**List of tasks**
1) In the Kepler passage, what fixes the converging distances of two planets?
2) Print the part of the Kepler passage from "The problem is" to "for the pdf.".

**Extract to read**
In this section, Kepler calculates the exact relationship between the competing powers of the sesquialterate (3/2-power) relationship between a planet's mean distance and its orbital time, and the inverse-squared distance between the distance and apparent speed within one orbit. His language is very difficult to follow, and modern readers, more familiar with algebra than with Kepler's notation, may find it very time-consuming to come to understand his work. The following PDF works through the application of the two competing powers using more modern notation, while reaching exactly the same conclusion that Kepler arrived at.

The problem is posed in calculating exactly which harmonies two planets can sing with each other, when their converging distances are fixed by the Platonic solid lying between them. By adjusting the eccentricities of the planets, there is a whole range of possible planetary systems that can be created, all with the same solids between the spheres. Basically, Kepler consideres how changing the thickness of the spheres containing the planetary orbits in his model from the Mysterium Cosmographicum will affect the speeds of the planets.

Click here for the pdf.

**Supplied information**
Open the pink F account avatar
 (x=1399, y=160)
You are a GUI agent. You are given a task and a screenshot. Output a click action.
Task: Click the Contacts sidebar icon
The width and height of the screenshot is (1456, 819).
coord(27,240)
--
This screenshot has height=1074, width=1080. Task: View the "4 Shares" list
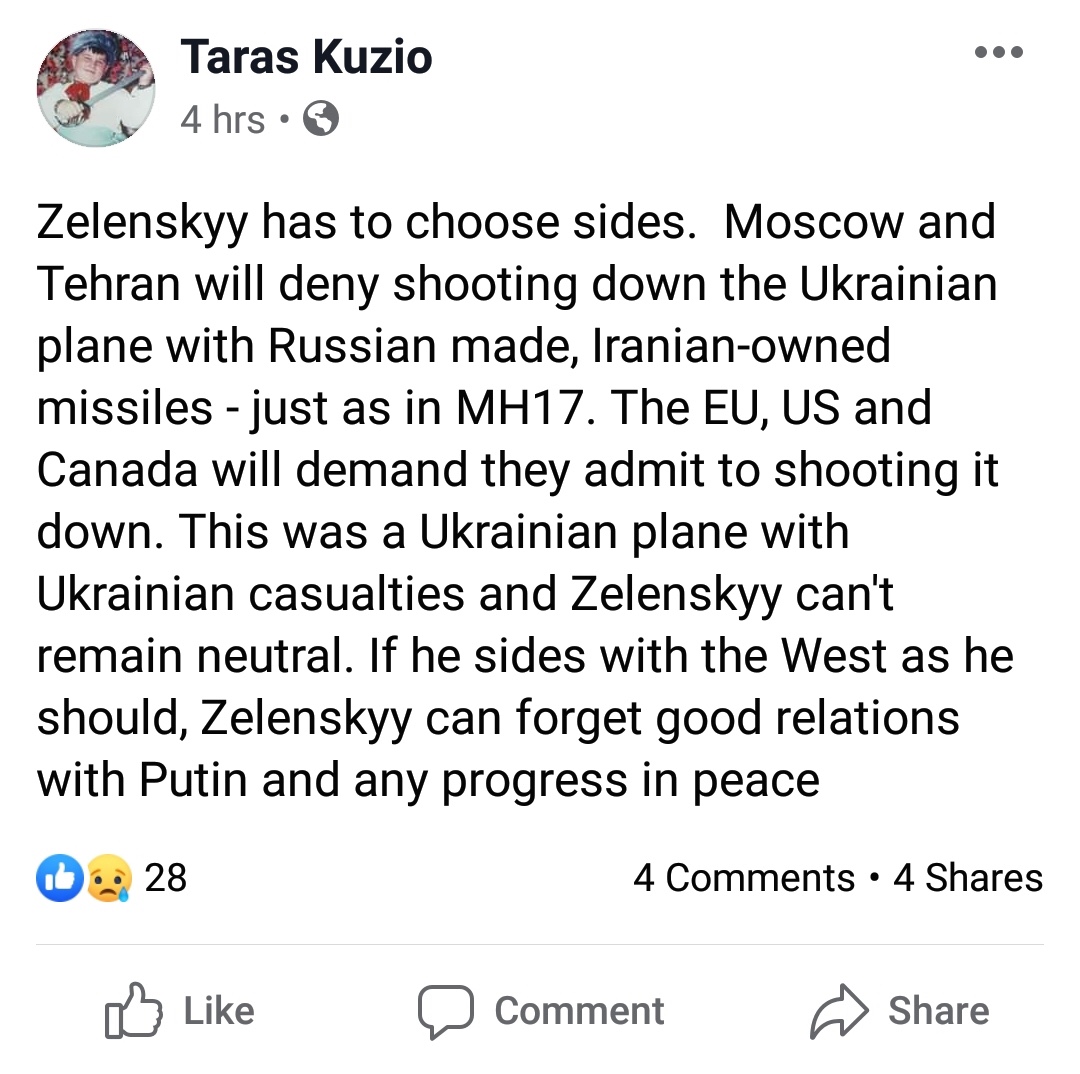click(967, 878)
--
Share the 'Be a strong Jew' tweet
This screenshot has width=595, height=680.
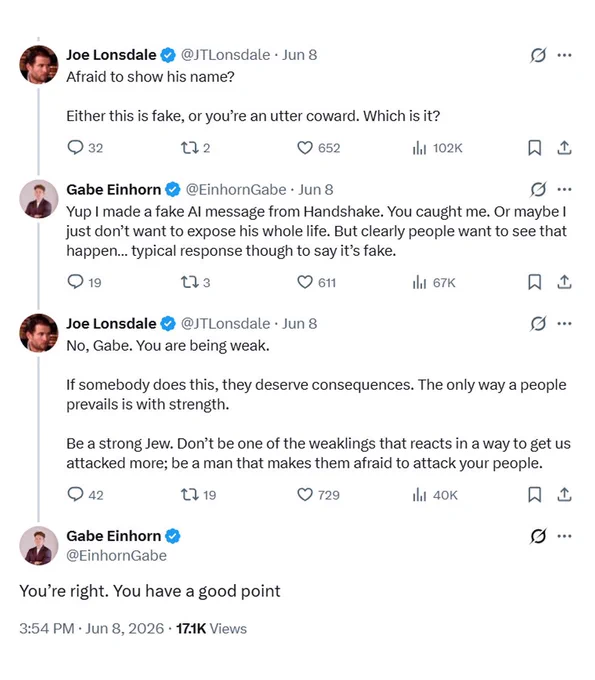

**Set of answers**
1) The Platonic solid lying between them.

2)
The problem is posed in calculating exactly which harmonies two planets can sing with each other, when their converging distances are fixed by the Platonic solid lying between them. By adjusting the eccentricities of the planets, there is a whole range of possible planetary systems that can be created, all with the same solids between the spheres. Basically, Kepler consideres how changing the thickness of the spheres containing the planetary orbits in his model from the Mysterium Cosmographicum will affect the speeds of the planets.

Click here for the pdf.